Democratic Republic of the Congo
Expected Council Action
In February, the Council expects a briefing by Under-Secretary-General for Peacekeeping Hervé Ladsous about possible modifications to the mandate of the UN Stabilisation Mission in the Democratic Republic of the Congo (MONUSCO) to address the threat by the rebel group the March 23 Movement (M23)—a source of instability in the region and of massive displacement of civilians in the Democratic Republic of the Congo (DRC).
Roger Meece, the Secretary-General’s Special Representative and head of MONUSCO, is expected to also brief the Council on the forthcoming report by the Secretary-General.
The 1533 DRC Sanctions Committee expects to meet with the newly appointed Group of Experts (GoE) assisting it before the GoE deploys to the region.
MONUSCO’s mandate expires on 30 June.
Key Recent Developments
The M23 group has been at the centre of DRC-related Council activities in recent months.
On 17 November 2012, the Council issued a press statement following a briefing by Ladsous, strongly condemning the resumption of attacks by the M23 (SC/10819). On 20 November, as the M23 rebels captured Goma, the Council adopted resolution 2076, signalling its intention to consider additional targeted sanctions against the leadership of the M23 and those providing it with external support. (According to the GoE’s latest report [S/2012/843], both Rwandan and Ugandan officials have been assisting the rebels to varying degrees. Both countries deny the allegations.) The resolution asked the Secretary-General to report “in the coming days” on the situation on the ground, on allegations of external support to M23 rebels and on possible modifications in the deployment of MONUSCO to address the issue.
On 21 November, Meece briefed the Council (S/PV.6868), followed by a briefing on 27 November by Ladsous and the Secretary-General’s Chef de Cabinet, Susana Malcorra, following her participation in the International Conference on the Great Lakes Region (ICGLR) summit in Kampala, Uganda. She met there with, among others, Col. Sultani Makenga, the head of the M23’s military wing. (The 1533 Committee listed Makenga on 12 November [SC/10812].)
On 26 November, the ICGLR—which is currently chaired by Uganda and includes the DRC and Rwanda—issued a declaration calling on the M23 to withdraw to a distance of at least 20 kilometres from Goma and for MONUSCO to stand as a buffer between the M23 and the DRC army. The declaration also called on the DRC government to negotiate with the M23. The M23 withdrew from Goma on 1 December.
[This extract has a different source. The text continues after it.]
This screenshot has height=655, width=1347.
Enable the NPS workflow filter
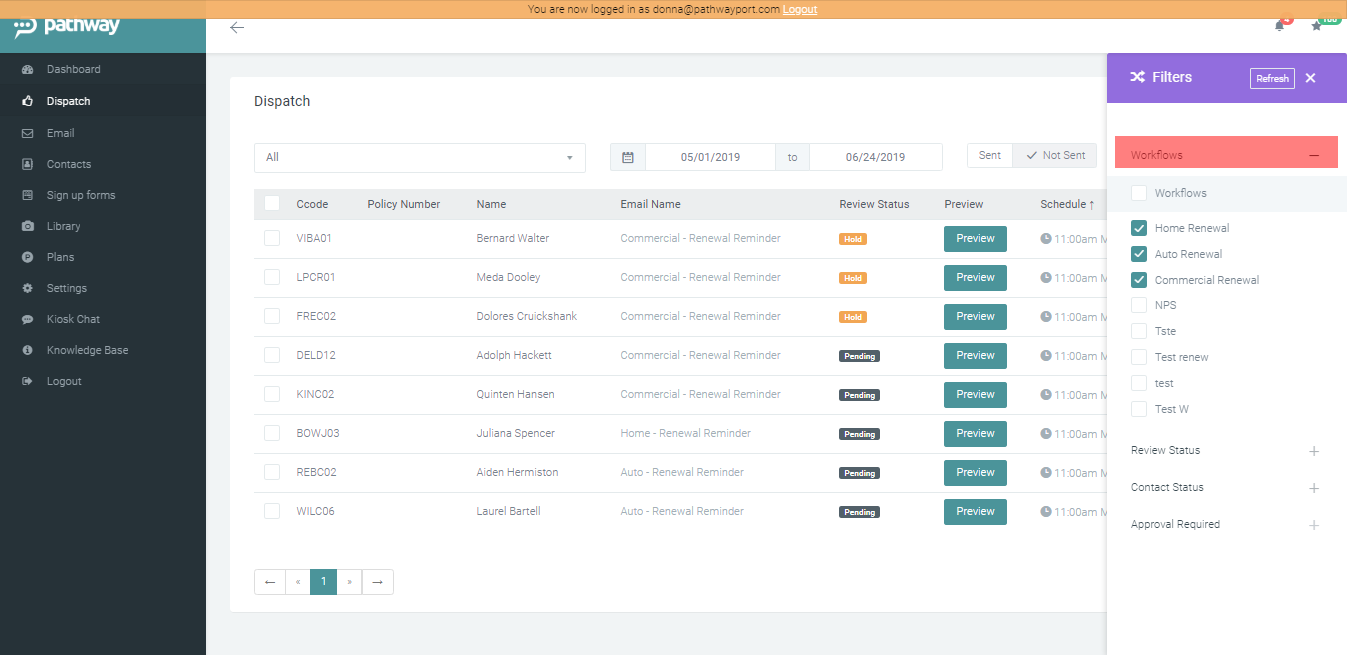click(x=1138, y=305)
Ladsous briefed Council members again in consultations on 7 December and was again joined by Malcorra on 18 December, following her recent visit to Kinshasa.
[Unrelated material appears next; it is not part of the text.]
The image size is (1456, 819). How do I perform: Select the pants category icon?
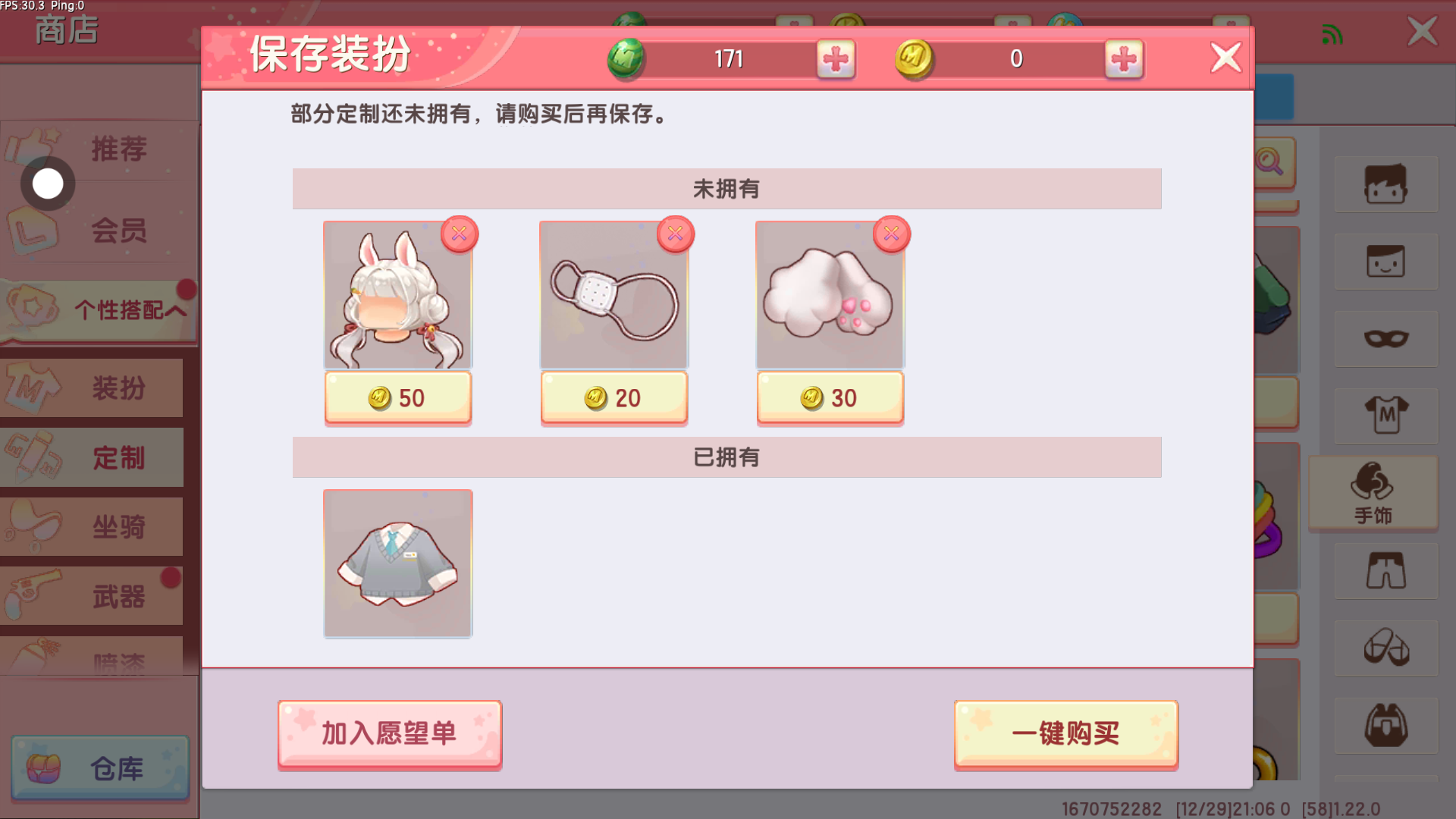pos(1386,571)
On 8 January, Ladsous again briefed Council members in consultations. The meeting followed a 27 December letter from the Secretary-General to the Council President (S/2013/43), outlining the additional capacities that MONUSCO needed immediately to ensure that it has the resources to fulfil its mandate in light of the ongoing activities by the M23. (In a presidential statement of 19 October 2012 [S/PRST/2012/22] and in resolution 2076 of 20 November 2012, the Council had asked for a report on options for improving MONUSCO’s ability to implement its mandate. At press time, a full report was expected by early February.) The letter also states that capabilities—such as unmanned aerial vehicles (UAVs)—are necessary for “advanced information collation, analysis and dissemination to enhance situational awareness and to permit timely decision-making.”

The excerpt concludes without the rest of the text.